## WORK REQUIRED
Word by word and line by line, write out all of the records.

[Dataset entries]
--
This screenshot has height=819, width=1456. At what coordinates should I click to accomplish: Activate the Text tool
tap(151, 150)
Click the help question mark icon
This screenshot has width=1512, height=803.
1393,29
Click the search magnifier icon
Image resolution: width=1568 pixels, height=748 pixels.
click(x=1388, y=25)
--
## TASK ANSWER
This screenshot has height=819, width=1456. At what coordinates should I click to accomplish: Activate the Text tool
tap(151, 150)
Click the help question mark icon
This screenshot has width=1512, height=803.
1393,29
Click the search magnifier icon
Image resolution: width=1568 pixels, height=748 pixels.
click(x=1388, y=25)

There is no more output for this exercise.